Extracted data entries:

****

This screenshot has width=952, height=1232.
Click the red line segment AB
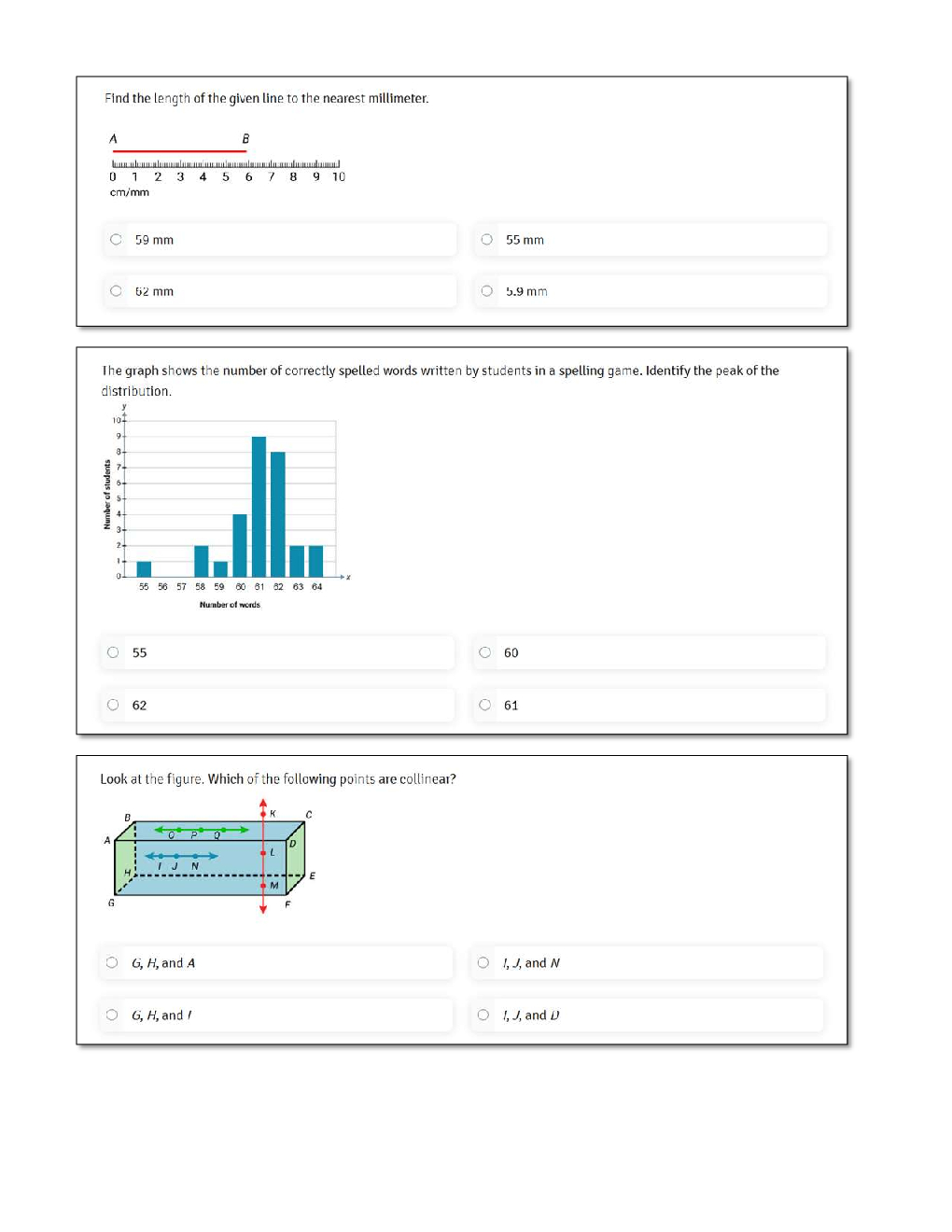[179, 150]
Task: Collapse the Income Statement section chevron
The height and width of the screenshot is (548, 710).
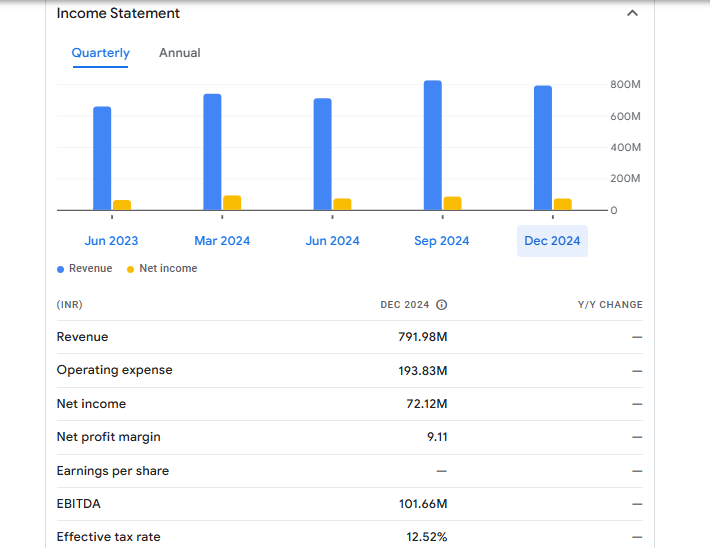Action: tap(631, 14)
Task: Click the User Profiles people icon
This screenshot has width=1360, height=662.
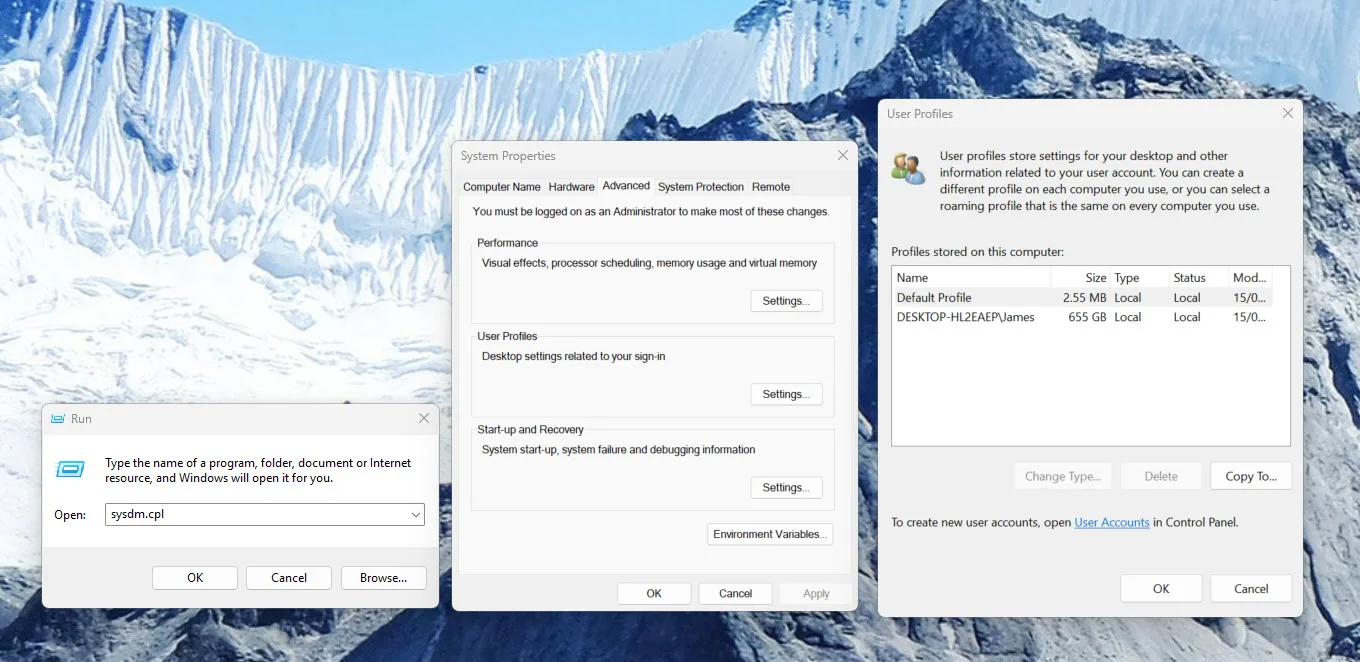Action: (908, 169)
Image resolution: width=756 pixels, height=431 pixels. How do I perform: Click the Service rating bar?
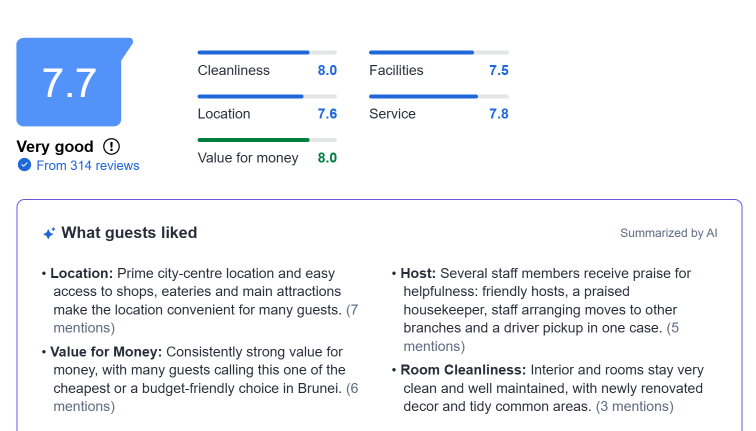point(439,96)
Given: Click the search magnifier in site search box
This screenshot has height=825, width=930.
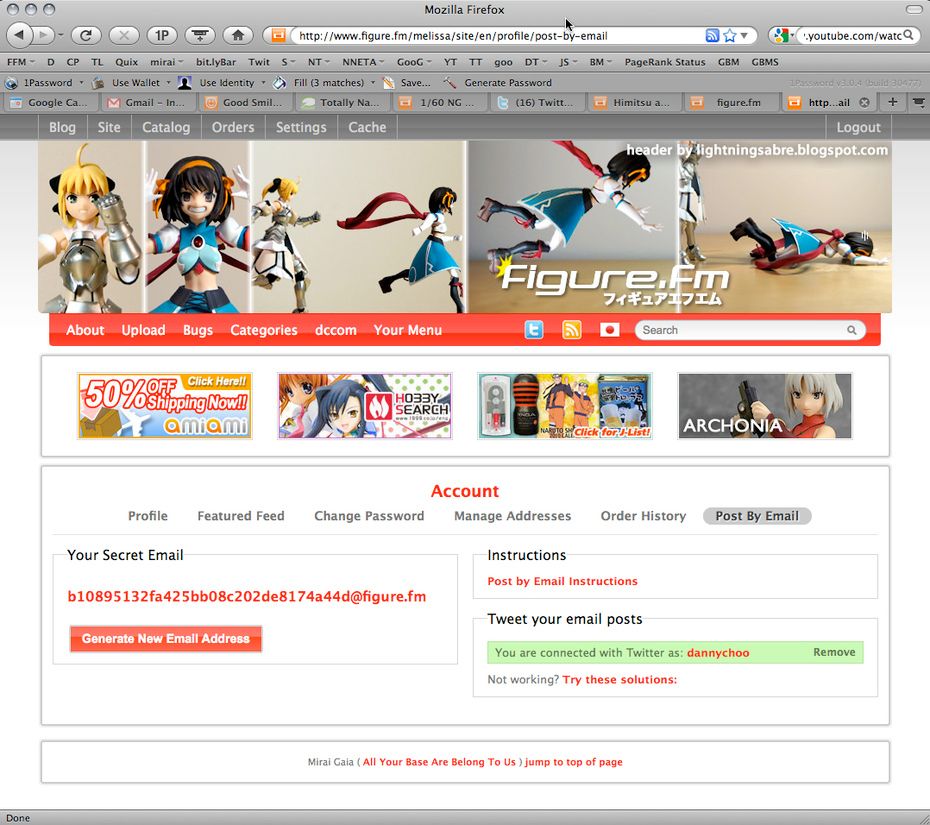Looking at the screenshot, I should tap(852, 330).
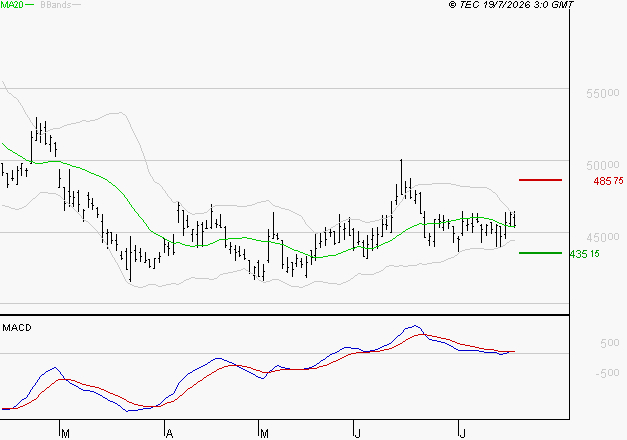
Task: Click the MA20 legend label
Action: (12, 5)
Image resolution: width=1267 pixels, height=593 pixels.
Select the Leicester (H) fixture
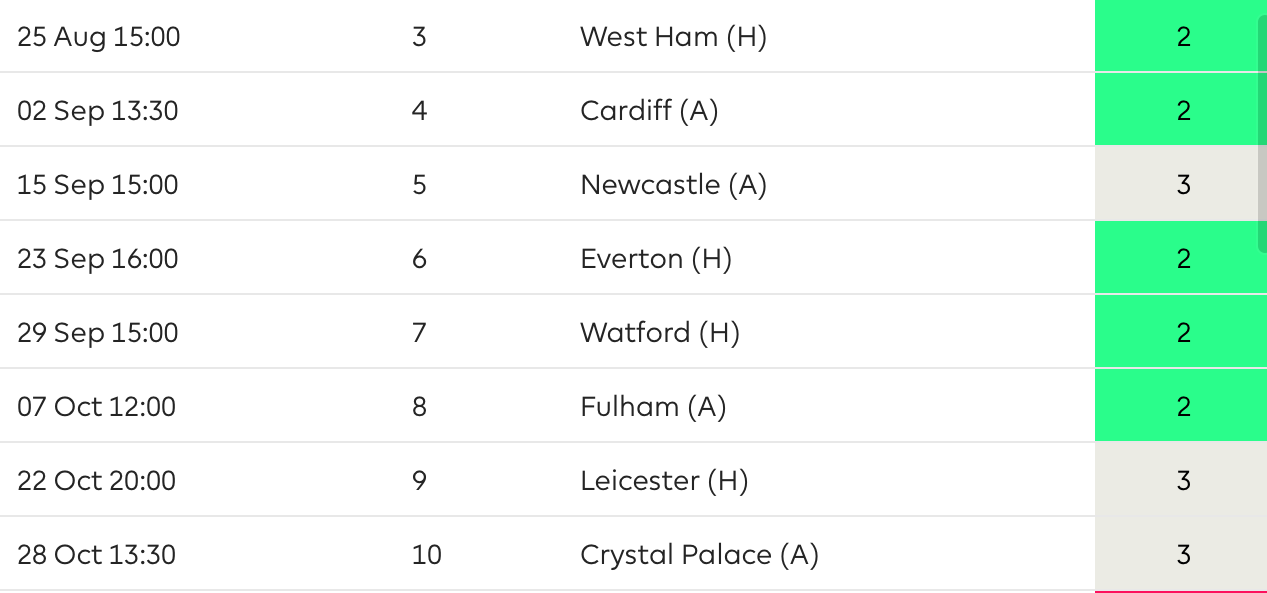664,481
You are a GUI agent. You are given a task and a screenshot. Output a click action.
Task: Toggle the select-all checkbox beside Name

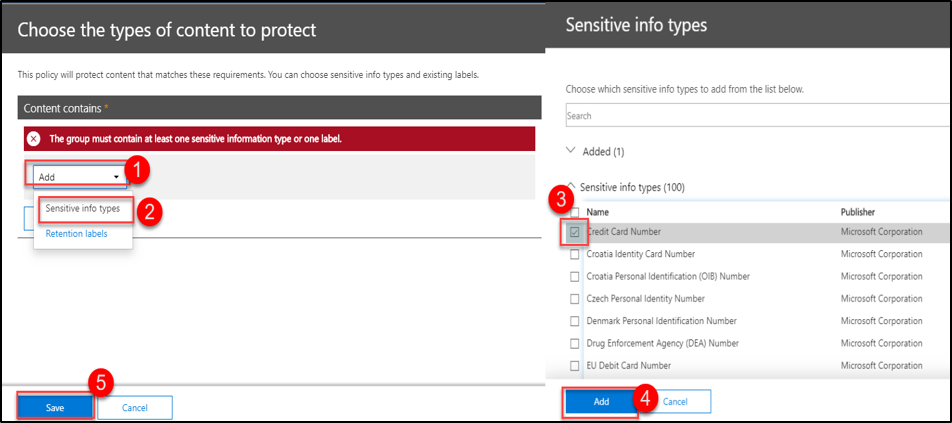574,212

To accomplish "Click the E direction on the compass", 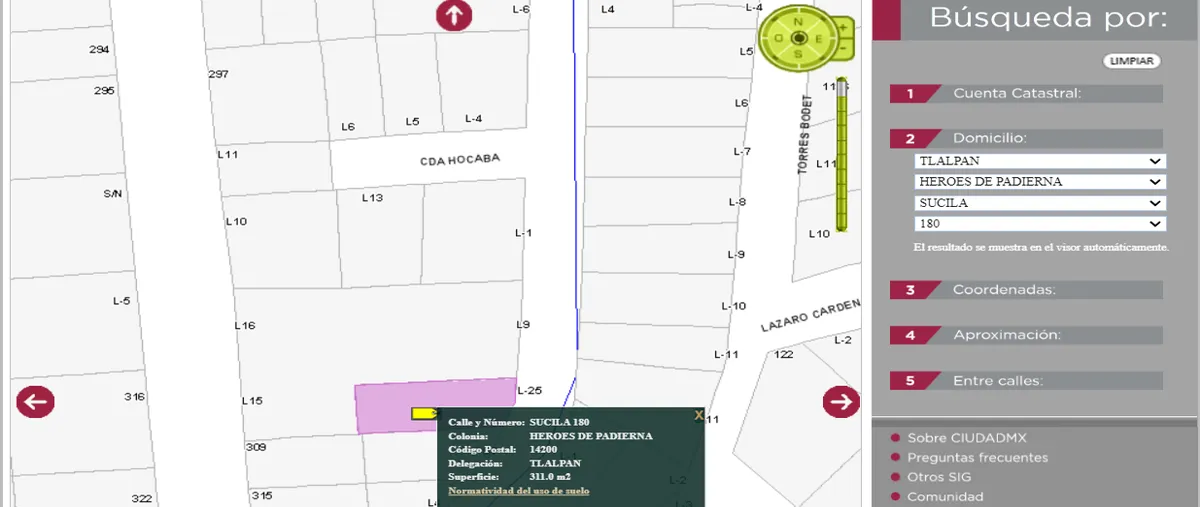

****

## YOUR TASK
Above are the records; copy every one of them exactly and omit the images.

## SOLUTION FOR THIS TASK
This screenshot has width=952, height=1232.
Click the red line segment AB
[179, 150]
Task: Collapse the Income Statement section chevron
The height and width of the screenshot is (548, 710).
Action: tap(631, 14)
Task: Click the User Profiles people icon
This screenshot has width=1360, height=662.
Action: (908, 169)
Image resolution: width=756 pixels, height=431 pixels. How do I perform: Click the Service rating bar?
point(439,96)
Given: Click the search magnifier in site search box
This screenshot has height=825, width=930.
Looking at the screenshot, I should tap(852, 330).
Task: Click the MA20 legend label
Action: (12, 5)
Image resolution: width=1267 pixels, height=593 pixels.
Select the Leicester (H) fixture
664,481
You are a GUI agent. You are given a task and a screenshot. Output a click action.
Task: Toggle the select-all checkbox beside Name

574,212

To accomplish "Click the E direction on the compass", 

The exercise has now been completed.